Durante os dias do acampamento acontecerão marchas, atos públicos, audiências com autoridades dos três poderes, debates, palestras, grupos de discussão e atividades culturais. Alguns dos temas pautados são: suspensão das demarcações indígenas; enfraquecimento das instituições e políticas públicas indigenistas; iniciativas legislativas anti-indígenas que tramitam no Congresso; “Marco Temporal”, pelo qual só devem ser consideradas terras indígenas as áreas que estavam de posse de comunidades indígenas na data da promulgação da Constituição Federal (5/10/1988); empreendimentos que impactam negativamente os territórios indígenas; precarização da saúde e educação indígenas diferenciadas; negação do acesso à Justiça; criminalização das lideranças indígenas.

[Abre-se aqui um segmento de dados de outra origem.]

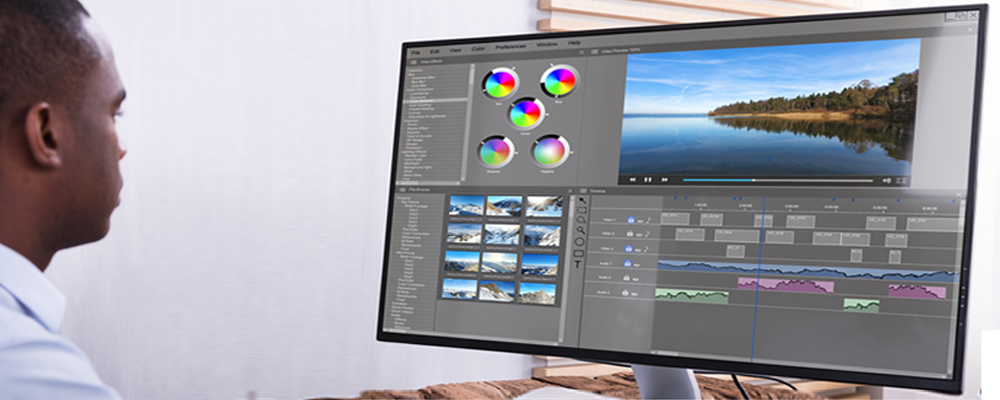Toggle the lock on Video 1 track
The width and height of the screenshot is (1000, 400).
[632, 219]
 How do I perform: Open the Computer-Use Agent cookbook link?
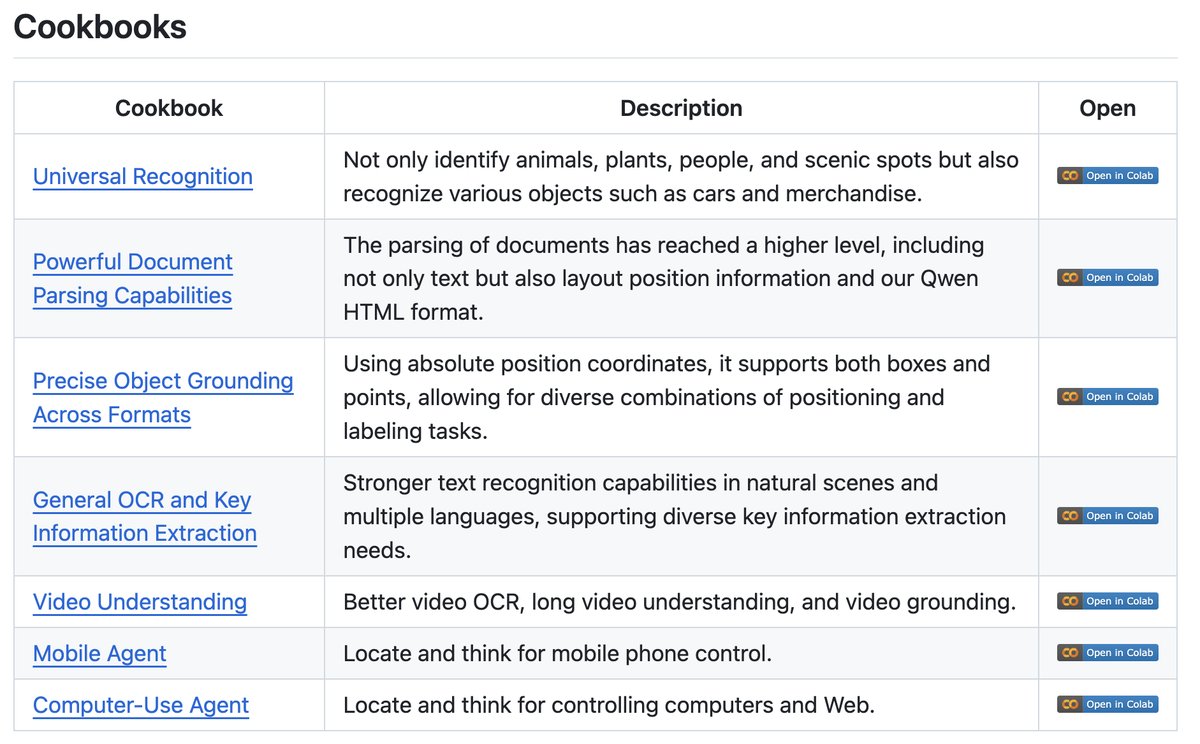point(141,705)
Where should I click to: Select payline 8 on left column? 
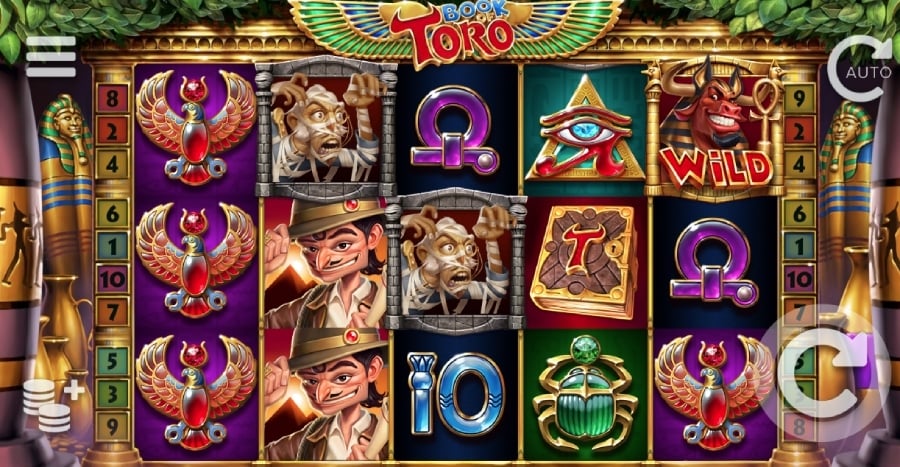pyautogui.click(x=112, y=99)
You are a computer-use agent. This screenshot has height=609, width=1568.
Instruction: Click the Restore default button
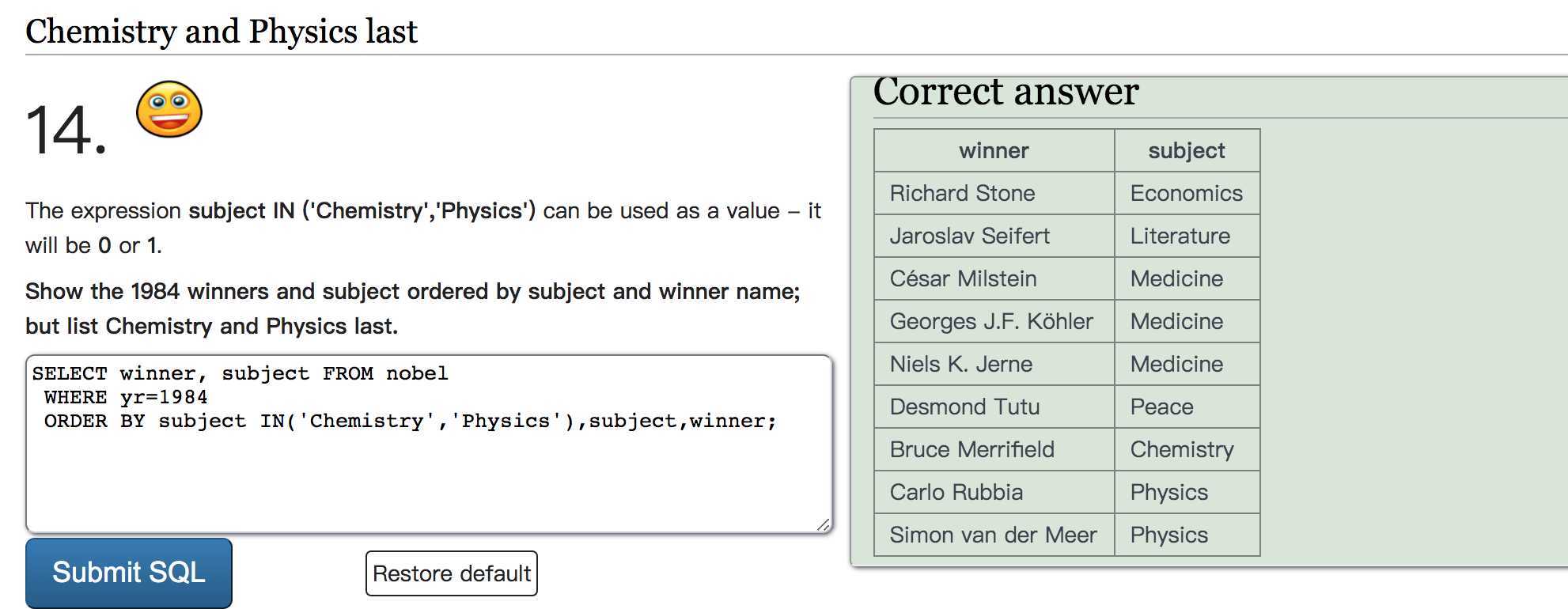point(452,573)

Ministro da Justiça é ruralista e anti-indígena
O novo titular do Ministério da Justiça, Osmar Serraglio (PMDB-PR), empossado no dia 7 de março, foi um dos mais atuantes deputados federais da bancada ruralista, declaradamente racista, da região Sul do país, defensor da PEC 215/00, que trata das demarcações de terras. Presidiu, em 2016, a Comissão de Constituição e Justiça quando aconteceu a cassação do mandato de Eduardo Cunha, porém sempre foi membro da tropa de choque do ex-parlamentar. Dias depois de sua posse, declarou que “terra não enche a barriga de ninguém”. Em outras palavras: “não é de terra que os índios precisam”.
“Essa declaração mostra a ignorância dele sobre a questão indígena. Deveria saber que os indígenas têm um modo de vida que depende da garantia territorial, como prevê a Constituição. Sem a terra, é impossível. Isso mostra o tamanho do desrespeito dele para com a cultura, a tradição dos povos originários”, declarou Sônia Bone, 43 anos, da tribo Guajajara, do Maranhão, e uma das coordenadoras nacionais da Apib.

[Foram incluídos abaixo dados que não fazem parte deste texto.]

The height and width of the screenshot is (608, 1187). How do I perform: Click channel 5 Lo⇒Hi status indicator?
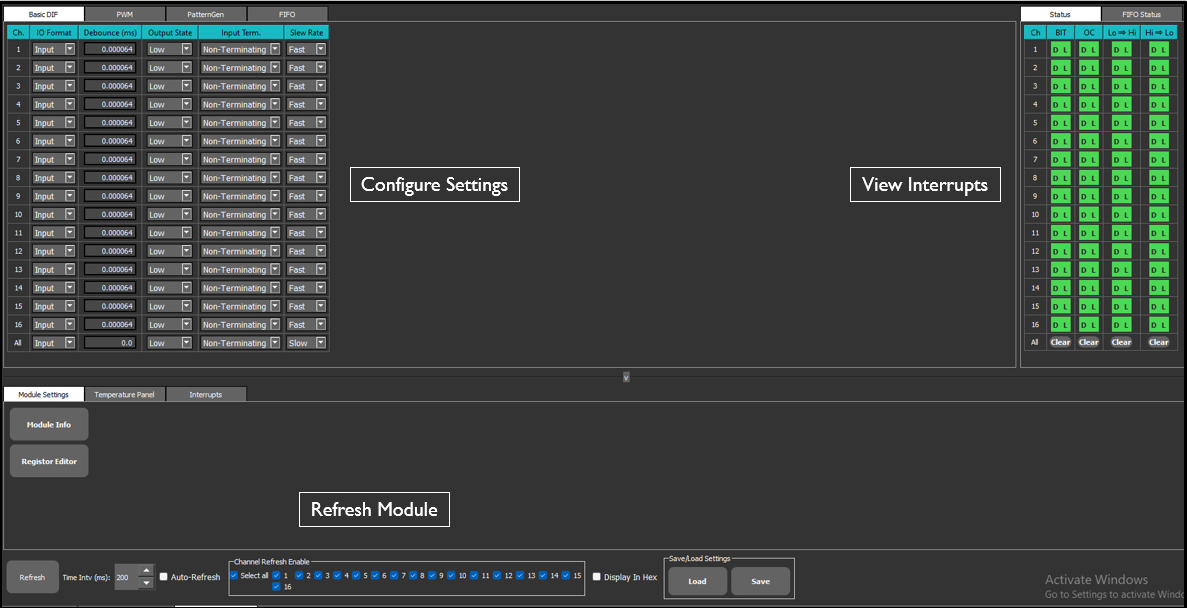tap(1120, 123)
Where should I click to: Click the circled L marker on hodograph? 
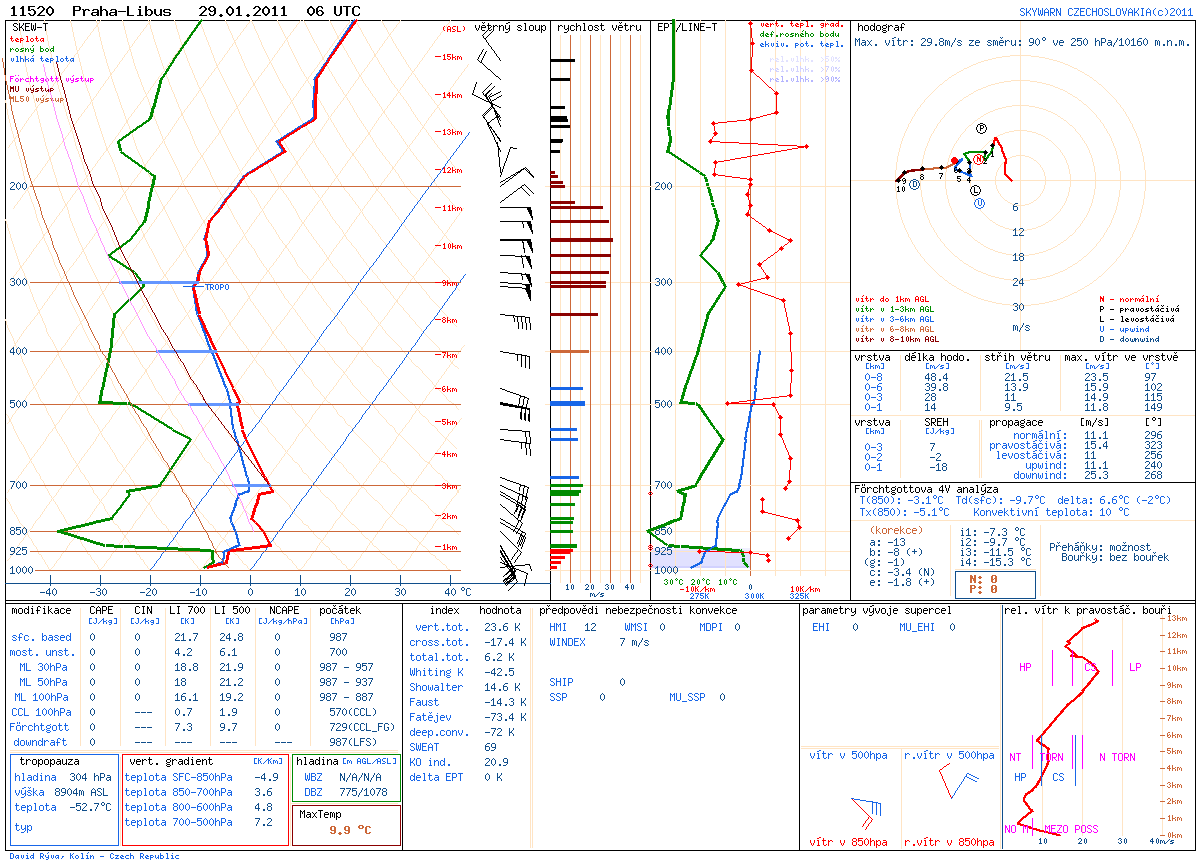tap(976, 190)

No Congresso Nacional existem mais de 180 medidas anti-indígenas que visam a retroceder ou suprimir direitos. Dessas, 19 dizem respeito diretamente à flexibilização do licenciamento ambiental para facilitar a implantação de hidrelétricas, para expansão do agronegócio, da pecuária, ou seja, para facilitar o acesso do capital aos territórios indígenas. Atualmente, 13% do território nacional é terra indígena regularizada.
Sobre a questão territorial, Sônia ainda levanta outro aspecto: “Poucos têm a consciência de que esses territórios não só proporcionam a manutenção do modo de vida indígena como também proporcionam o equilíbrio ambiental, climático, o regime de chuvas, preservam as nascentes, a qualidade do ar. Tudo isso é protegido com nosso próprio modo natural de viver. E o benefício não fica só para nós, fica para todo mundo. Isso garante a vida no planeta. Se não fossem os territórios indígenas, o Brasil já seria um verdadeiro deserto”.
O Brasil tem cerca de 230 povos indígenas, que falam cerca de 180 línguas. Cada etnia tem sua identidade, rituais, modo de vestir e de se organizar. Somente no Mato Grosso há 42 etnias identificadas, o que significa uma população superior a 28 mil indígenas. Do total de 207 milhões de brasileiros, menos de 0,5% são índios.